Jumat 24 Aug 2018 03:14 WIB

Didesak Status Bencana Nasional NTB, Jokowi Terbitkan Inpres

Inpres menjadi payung hukum penanganan bencana gempa Lombok.

Presiden Joko Widodo (Jokowi) bersama Gubernur NTB TGB Zainul Majdi dan sejumlah menteri meninjau lokasi pengungsian di Lombok Utara, pada Senin (13/8) dan Selasa (14/8).
Foto: Humas Pemprov NTB
Presiden Joko Widodo (Jokowi) bersama Gubernur NTB TGB Zainul Majdi dan sejumlah menteri meninjau lokasi pengungsian di Lombok Utara, pada Senin (13/8) dan Selasa (14/8).

REPUBLIKA.CO.ID, JAKARTA -- Presiden Joko Widodo (Jokowi) menyatakan sudah menandatangani Instruksi Presiden (Inpres) mengenai penanganan dampak gempa di Lombok, Nusa Tenggara Barat (NTB). Inpres ini diterbitkan pada saat gelombang desakan ditetapkannya status bencana nasional di NTB.

"Inpres sudah," kata Presiden Jokowi di Gedung Pusat Dakwah Muhammadiyah Jakarta, Kamis (23/8).

Menurut Jokowi, dengan adanya Inpres itu maka pihak-pihak yang melakukan penanganan di lapangan sudah memiliki payung hukum. "Itu berarti yang ada di lapangan, kementerian atau lembaga itu memiliki payung untuk pelaksanaan di lapangan," kata mantan Gubernur DKI Jakarta itu.

Presiden mengatakan, yang penting saat ini adalah bahwa penanganan dampak gempa di Lombok sudah dilakukan secara nasional. Di mana, pemerintah pusat bekerja sama dengan pemerintah provinsi dan pemerintah kabupaten.

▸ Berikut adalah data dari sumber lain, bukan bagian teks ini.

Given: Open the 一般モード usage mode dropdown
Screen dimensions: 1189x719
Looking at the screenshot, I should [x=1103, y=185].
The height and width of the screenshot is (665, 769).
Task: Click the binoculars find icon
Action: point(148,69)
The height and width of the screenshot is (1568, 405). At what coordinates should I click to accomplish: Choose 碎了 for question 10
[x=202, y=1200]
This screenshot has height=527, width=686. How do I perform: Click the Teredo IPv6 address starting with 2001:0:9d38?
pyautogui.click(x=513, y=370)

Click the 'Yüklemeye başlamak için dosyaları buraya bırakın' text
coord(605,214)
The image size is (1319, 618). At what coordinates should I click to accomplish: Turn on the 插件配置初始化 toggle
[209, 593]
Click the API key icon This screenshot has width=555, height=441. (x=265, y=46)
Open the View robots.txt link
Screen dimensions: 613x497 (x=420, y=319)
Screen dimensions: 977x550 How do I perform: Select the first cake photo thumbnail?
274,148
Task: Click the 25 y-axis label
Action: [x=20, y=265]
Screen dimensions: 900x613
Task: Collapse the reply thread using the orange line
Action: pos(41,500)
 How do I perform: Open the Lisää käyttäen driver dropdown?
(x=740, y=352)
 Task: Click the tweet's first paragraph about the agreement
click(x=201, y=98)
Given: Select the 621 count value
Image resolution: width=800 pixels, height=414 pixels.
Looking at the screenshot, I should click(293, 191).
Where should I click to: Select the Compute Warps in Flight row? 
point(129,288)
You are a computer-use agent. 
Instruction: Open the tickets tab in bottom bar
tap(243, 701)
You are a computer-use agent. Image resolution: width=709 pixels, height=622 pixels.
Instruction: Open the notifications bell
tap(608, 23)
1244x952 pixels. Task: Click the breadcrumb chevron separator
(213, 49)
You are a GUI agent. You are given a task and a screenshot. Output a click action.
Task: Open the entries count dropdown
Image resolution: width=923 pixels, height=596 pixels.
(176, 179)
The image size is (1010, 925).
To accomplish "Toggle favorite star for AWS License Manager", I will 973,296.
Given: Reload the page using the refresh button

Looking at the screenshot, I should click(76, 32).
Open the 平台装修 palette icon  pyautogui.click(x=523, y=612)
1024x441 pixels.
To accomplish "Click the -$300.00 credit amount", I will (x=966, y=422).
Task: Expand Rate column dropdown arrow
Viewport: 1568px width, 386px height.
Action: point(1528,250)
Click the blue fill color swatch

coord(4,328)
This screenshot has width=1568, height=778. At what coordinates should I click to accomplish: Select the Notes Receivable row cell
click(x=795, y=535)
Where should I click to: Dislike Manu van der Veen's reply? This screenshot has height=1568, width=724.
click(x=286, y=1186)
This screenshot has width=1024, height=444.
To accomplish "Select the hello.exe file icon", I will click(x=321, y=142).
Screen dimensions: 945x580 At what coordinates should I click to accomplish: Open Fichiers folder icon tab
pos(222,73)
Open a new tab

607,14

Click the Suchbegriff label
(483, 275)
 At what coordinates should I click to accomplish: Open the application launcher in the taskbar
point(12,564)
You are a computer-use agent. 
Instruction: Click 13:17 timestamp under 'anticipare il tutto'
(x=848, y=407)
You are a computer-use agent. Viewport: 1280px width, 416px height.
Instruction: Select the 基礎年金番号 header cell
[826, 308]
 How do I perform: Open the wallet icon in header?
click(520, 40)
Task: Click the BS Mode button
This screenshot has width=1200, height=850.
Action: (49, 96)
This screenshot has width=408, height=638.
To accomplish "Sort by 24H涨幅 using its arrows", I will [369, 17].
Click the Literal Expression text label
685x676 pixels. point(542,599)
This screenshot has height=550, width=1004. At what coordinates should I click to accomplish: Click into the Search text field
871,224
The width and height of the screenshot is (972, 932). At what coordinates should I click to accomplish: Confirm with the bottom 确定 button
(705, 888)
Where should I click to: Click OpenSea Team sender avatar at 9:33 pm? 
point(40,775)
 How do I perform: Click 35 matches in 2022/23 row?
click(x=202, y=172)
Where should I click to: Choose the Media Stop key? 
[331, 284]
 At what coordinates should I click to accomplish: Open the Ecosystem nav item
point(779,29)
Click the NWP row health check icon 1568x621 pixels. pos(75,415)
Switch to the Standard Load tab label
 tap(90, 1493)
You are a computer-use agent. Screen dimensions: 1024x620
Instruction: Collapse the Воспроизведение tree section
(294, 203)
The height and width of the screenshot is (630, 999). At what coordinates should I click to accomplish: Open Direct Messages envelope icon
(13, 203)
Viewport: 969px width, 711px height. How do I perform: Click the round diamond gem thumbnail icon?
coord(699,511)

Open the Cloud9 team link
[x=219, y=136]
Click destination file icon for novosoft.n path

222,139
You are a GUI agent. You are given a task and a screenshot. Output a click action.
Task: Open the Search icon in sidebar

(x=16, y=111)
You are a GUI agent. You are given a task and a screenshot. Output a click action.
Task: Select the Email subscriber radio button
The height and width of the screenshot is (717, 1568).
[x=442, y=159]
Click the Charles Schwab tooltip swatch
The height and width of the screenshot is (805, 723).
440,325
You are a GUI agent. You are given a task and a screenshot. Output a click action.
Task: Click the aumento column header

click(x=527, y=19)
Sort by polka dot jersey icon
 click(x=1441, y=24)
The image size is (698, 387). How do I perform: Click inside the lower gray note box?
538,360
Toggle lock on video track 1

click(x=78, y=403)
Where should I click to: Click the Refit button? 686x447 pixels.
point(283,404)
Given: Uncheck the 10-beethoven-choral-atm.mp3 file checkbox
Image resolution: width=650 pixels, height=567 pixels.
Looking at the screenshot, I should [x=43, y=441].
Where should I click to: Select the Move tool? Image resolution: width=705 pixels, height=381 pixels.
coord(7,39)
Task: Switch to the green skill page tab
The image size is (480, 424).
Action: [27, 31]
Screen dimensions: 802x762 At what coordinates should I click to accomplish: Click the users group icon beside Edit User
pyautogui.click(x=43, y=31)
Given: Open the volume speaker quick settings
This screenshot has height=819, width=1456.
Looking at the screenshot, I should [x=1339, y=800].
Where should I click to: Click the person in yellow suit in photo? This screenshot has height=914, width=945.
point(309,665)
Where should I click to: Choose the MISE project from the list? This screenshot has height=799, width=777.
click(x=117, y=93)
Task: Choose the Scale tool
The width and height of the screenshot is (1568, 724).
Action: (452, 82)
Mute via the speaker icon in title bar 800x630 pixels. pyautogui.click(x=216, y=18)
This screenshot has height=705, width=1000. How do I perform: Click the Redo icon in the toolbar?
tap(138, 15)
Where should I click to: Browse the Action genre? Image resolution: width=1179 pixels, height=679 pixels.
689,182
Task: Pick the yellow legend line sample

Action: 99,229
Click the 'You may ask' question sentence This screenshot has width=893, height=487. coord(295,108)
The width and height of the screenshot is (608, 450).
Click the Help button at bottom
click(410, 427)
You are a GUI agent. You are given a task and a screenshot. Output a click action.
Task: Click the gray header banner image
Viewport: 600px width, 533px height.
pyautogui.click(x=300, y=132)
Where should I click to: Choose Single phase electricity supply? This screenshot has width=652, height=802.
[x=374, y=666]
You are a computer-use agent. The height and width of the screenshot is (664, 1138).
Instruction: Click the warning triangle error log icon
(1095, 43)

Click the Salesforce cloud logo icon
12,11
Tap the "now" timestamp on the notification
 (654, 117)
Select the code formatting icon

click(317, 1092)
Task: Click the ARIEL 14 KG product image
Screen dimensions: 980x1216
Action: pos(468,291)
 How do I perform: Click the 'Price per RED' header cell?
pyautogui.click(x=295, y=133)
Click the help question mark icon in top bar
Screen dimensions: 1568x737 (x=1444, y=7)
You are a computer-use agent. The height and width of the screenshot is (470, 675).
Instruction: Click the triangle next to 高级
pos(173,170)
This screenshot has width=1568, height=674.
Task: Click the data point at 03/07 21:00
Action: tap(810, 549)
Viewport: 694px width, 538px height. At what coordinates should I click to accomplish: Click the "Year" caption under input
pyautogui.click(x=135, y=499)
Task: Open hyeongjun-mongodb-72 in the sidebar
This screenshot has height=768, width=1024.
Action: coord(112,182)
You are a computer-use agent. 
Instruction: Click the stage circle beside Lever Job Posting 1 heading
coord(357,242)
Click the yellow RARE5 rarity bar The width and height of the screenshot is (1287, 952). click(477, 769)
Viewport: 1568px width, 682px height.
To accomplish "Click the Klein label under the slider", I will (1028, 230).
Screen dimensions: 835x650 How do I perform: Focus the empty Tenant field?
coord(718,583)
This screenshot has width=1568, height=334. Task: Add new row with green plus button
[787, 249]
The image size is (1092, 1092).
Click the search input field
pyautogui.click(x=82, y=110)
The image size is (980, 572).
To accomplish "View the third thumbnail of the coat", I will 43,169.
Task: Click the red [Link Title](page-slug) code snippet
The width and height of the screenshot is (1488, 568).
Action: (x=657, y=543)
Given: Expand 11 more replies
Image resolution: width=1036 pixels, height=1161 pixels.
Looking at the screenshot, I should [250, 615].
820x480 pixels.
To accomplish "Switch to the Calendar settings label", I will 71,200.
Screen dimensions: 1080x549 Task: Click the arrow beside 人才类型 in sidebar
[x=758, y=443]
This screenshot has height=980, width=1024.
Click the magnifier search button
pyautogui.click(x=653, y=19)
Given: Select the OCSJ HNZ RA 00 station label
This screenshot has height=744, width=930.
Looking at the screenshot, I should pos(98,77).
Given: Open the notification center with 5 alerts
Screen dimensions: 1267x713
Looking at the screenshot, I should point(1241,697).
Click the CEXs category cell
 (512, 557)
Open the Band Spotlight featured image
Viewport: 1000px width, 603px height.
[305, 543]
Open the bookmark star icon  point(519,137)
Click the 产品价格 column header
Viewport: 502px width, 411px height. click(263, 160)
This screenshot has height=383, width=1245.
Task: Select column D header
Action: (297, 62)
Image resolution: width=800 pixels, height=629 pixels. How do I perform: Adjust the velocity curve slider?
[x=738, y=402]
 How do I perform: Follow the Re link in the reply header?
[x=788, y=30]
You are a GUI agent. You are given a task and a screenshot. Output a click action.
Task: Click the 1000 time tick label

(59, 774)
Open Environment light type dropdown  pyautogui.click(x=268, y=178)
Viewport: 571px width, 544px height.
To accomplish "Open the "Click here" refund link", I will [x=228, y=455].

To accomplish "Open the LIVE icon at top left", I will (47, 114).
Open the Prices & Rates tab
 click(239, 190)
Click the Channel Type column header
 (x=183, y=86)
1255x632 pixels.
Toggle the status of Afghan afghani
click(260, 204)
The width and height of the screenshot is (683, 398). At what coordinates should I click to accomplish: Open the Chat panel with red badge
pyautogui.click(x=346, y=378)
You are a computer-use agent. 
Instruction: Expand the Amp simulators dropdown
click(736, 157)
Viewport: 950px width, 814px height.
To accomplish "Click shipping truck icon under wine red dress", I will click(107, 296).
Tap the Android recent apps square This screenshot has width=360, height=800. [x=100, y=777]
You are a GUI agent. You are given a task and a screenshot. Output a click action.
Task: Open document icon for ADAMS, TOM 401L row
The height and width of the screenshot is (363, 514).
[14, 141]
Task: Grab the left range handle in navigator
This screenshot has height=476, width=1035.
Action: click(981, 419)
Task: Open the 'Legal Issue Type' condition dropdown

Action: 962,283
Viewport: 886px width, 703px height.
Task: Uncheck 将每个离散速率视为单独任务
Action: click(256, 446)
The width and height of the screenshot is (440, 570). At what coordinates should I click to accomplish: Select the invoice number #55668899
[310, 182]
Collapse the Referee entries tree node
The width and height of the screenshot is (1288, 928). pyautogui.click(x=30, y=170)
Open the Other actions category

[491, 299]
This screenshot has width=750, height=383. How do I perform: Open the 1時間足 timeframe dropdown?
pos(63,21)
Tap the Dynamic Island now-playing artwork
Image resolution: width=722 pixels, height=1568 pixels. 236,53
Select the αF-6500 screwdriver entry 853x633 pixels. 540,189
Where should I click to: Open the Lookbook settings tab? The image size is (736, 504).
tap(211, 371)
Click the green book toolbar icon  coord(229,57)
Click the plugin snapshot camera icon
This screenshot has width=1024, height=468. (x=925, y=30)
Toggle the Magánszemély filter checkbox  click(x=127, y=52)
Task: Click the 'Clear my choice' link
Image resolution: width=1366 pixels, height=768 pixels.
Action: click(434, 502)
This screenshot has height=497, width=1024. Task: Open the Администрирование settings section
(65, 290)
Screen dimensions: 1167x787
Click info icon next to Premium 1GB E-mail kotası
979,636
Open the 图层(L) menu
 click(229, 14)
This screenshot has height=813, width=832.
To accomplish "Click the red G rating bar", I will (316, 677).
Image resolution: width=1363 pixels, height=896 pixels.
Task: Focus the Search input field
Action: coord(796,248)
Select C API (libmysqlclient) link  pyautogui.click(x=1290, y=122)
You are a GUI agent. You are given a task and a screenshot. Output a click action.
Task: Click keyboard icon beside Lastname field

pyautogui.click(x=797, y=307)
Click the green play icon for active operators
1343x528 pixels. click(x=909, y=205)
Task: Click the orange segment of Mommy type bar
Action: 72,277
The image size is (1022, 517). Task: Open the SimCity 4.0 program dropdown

"Memang ini kita masih pada tahapan-tahapan, terutama yang berkaitan dengan penyampaian bantuan untuk perbaikan rumah yang rusak berat, rusak sedang dan rusak ringan, masih dalam proses administrasi secara besar-besaran," kata Presiden.

Ia berharap masyarakat bisa segera memperbaiki rumahnya kembali dan kegiatan-kegiatan ekonomi masyarakat di sana mulai bergerak kembali. "Tapi kita juga harus ingat bahwa masih ada gempa-gempa susulan yang terjadi, seperti tadi malam juga masih terjadi gempa susulan yang cukup besar," katanya.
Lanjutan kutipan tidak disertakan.